### Текст
◆ ◆ ◆ ◆

В метро встала у дверей напротив странной особы. Груди у нее отвисли. Болтались где-то на уровне талии. Длинные неровные зубы. Отросшая челка, разделенная работой сальных желез на сегменты, небрежно разбросана по широкому лбу. Глаза закрыты темными очками. Нетрезвая. Точно так я представляла себе в детстве дэвов из тибетских сказок. Женщина собралась на выход, повернулась, в поле зрения попала ее обнаженная рука. На плече полувыведенная татуировка: наивное сердечко, внутри буквы «А+К». «К» еле угадывалась, ее явно стирали дольше. Ниже – на запястье – пять аккуратных белых полосок, шрамы. Иногда не надо быть гадалкой, чтобы читать прошлое по руке.
Сюрприз! В Афинах тоже есть дворы-колодцы. Зашла в один выпить кофе. Тесный цементный мешок. Два круглых столика (которые не протирали как минимум месяц) заняли всю ширину двора. На стуле шлем, какие-то чипсы. Место на любителя. В глубине кафе сидел владелец – старичок. На двери, тем не менее, надпись: «Закрыто».
– А почему вы закрыты? – спросила хозяина.
– А почему вы именно сюда хотите? – ответил он мне. – Вон же за углом еще пять кафе.
– Понимаете, – доверительно начала я. – Понимаете, по утрам я люблю пить кофе одна.
– Понимаю, – радостно кивает старичок. – Конечно, понимаю! Вот и я. Тоже люблю по утрам пить кофе один!
Ветер
Всю ночь какая-то безумная, сварливая женщина била тарелки у меня над ухом. Часа в четыре утра до меня дошло, что это не скандал. Это ветер стучит ставнями в мансарде. Поднялась наверх, закрыла. Прилегла, послушала, как он азартно воет, катая детские игрушки по балкону. Вышла, сняла развешанные с вечера рубашки и простыни, на которых, как на полных парусах, дом рвался в черное небо без звезд.
Днем ветер опять ревел, стонал, потом гонялся за ветками, случайным мусором, раздувал женские юбки и занавески. К обеду взбил коктейль из солнечной жары и острой ледяной прохлады – как опытный бармен, аккуратно, чтобы не перемешать слои, – так вкуснее.
Под вечер с аппетитом рыгнул в лицо морем и пропал.
Чувствую себя брошенной.
Характер
Древние греки, кажется, только тем и занимались, что наблюдали за миром и всему давали определения. В частности, они сообразили, как подытожить особенности поведения человека. Ввели в обиход словцо «характер», модное до сих пор. Некий Феофраст не поленился и коротко описал наиболее распространенные виды характеров. Так что теперь мы знаем, что подразумевали древние, говоря, что человек, скажем, суеверен.

◆ ◆ ◆ ◆

### Исходные данные

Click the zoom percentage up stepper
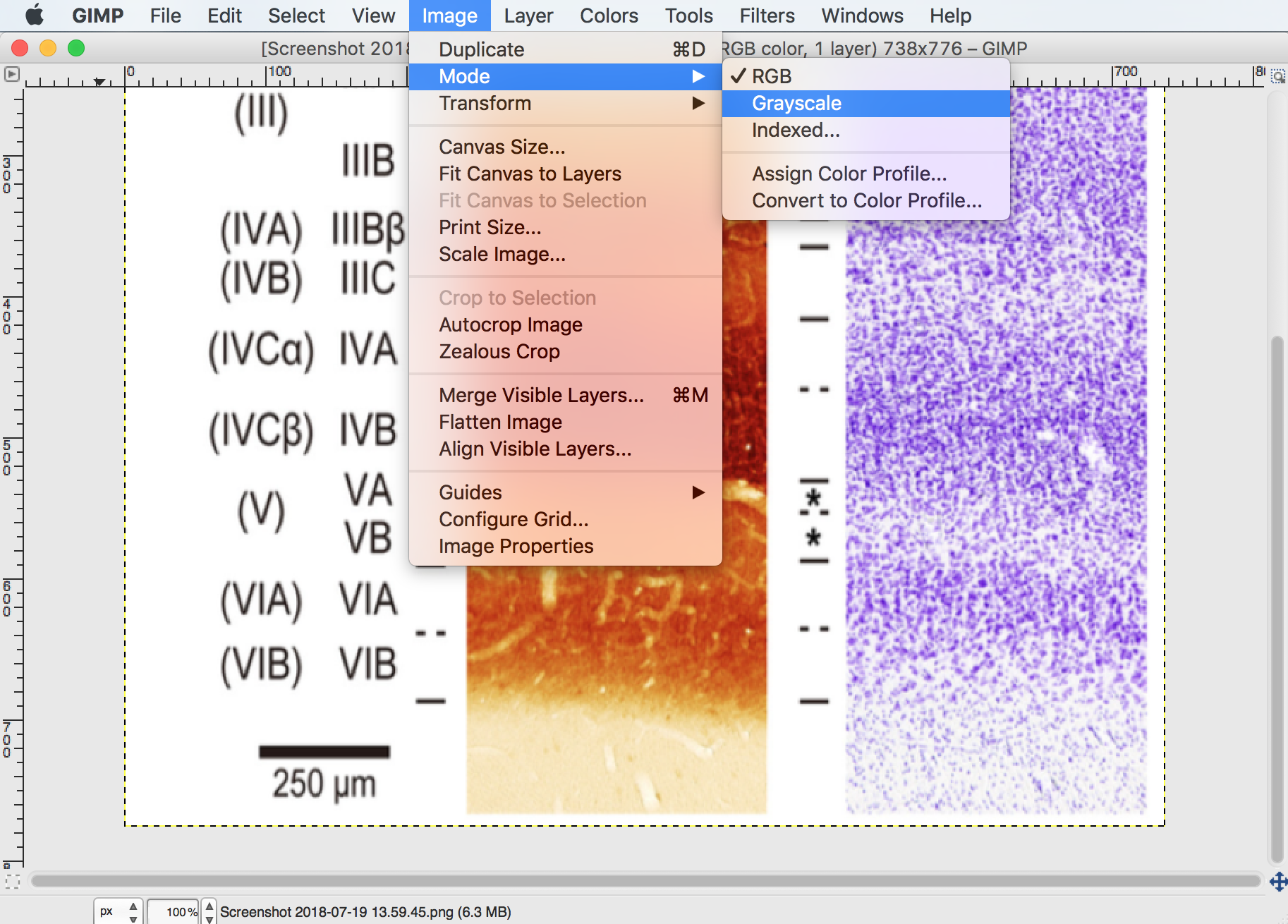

◆ ◆ ◆ ◆

### Указания
1 – Выведите без изменений фрагмент текста с зарисовками, который открывается словами «Сюрприз! В Афинах» и завершается словами «пить кофе одна.».
2 – Сколько круглых столиков стояло во дворе афинского кафе, согласно тексту с зарисовками?
3 – Допишите продолжение текста с зарисовками, начав сразу после его последнего предложения.

### Ответы по заданиям
1 –
Сюрприз! В Афинах тоже есть дворы-колодцы. Зашла в один выпить кофе. Тесный цементный мешок. Два круглых столика (которые не протирали как минимум месяц) заняли всю ширину двора. На стуле шлем, какие-то чипсы. Место на любителя. В глубине кафе сидел владелец – старичок. На двери, тем не менее, надпись: «Закрыто».
– А почему вы закрыты? – спросила хозяина.
– А почему вы именно сюда хотите? – ответил он мне. – Вон же за углом еще пять кафе.
– Понимаете, – доверительно начала я. – Понимаете, по утрам я люблю пить кофе одна.

2 – Два столика.

3 –
Суеверного, пишет Феофраст, мы всегда узнаем по лавровой ветке, которую он держит во рту. Если же ему дорогу перебежит ласка, то суеверный обязательно бросит три камня, прежде чем идти вперед.
Бестактный. Тут вообще бездна. Оказывается, если раба будут наказывать плетьми, то только бестактный человек может встать рядом и рассказывать о том, как его собственный раб повесился после наказания. Гм, действительно, какая бестактность! Фу таким быть.
А вот грубый: грубый человек на любой вопрос отвечает так: «Оставьте меня в покое».
Ворчливый скажет, если товарищ пришлет ему угощение с торжественного стола: «А к себе-то не позвал – пожалел!» Если ворчуну принесут известие о рождении сына, он пробурчит под нос: «Ну вот, половина моего добра пропала, это уж точно».
Суетливостью Феофраст предлагает считать излишнее усердие. Пример приводит такой: суетливый заставляет слугу разводить больше вина, чем это требуется для гостей.
С назойливостью я не до конца понимаю логику. Назойливый в Древней Греции расспрашивал маму при посторонних о том, как она его рожала. И самое интересное: гостям назойливый заявлял, что, стоит им только попросить, и раб приведет из публичного дома флейтистку, способную доставить им массу удовольствий. Ну разве это назойливость?
А положительных черт характера Феофраст почему-то не коснулся. Наверное, он и не подозревал, что они со временем сами собой образуются из отрицательных. Бестактного назовут борцом за права человека. Грубияна – персоной, отстаивающей личные границы. Ворчливого – экономным. Суетливого – щедрым. Назойливого… Назойливого, пожалуй, назовут заботливым. А что? Общается с мамой, обещает друзьям массу удовольствия. Только с суеверием ничего нового. Пойду пожую свой лавровый лист.
РецептКролик стифадо
Стифадо – знаменитый греческий соус. Он включает лук, лук-шалот, уксус, томаты и корицу. Обычно с ним готовят зайца, кролика, кабана.
Реже говядину, чечевицу.
Сначала мне не очень нравилось стифадо – вкус сладковатого мяса с корицей казался странным, а сейчас я полюбила его тонкий восточный вкус.
Ингредиенты:
кролик, разделанный на части
килограмм лука-шалота (можно просто мелкий лук, а если нет – то разрезать обычную луковицу на 4 части)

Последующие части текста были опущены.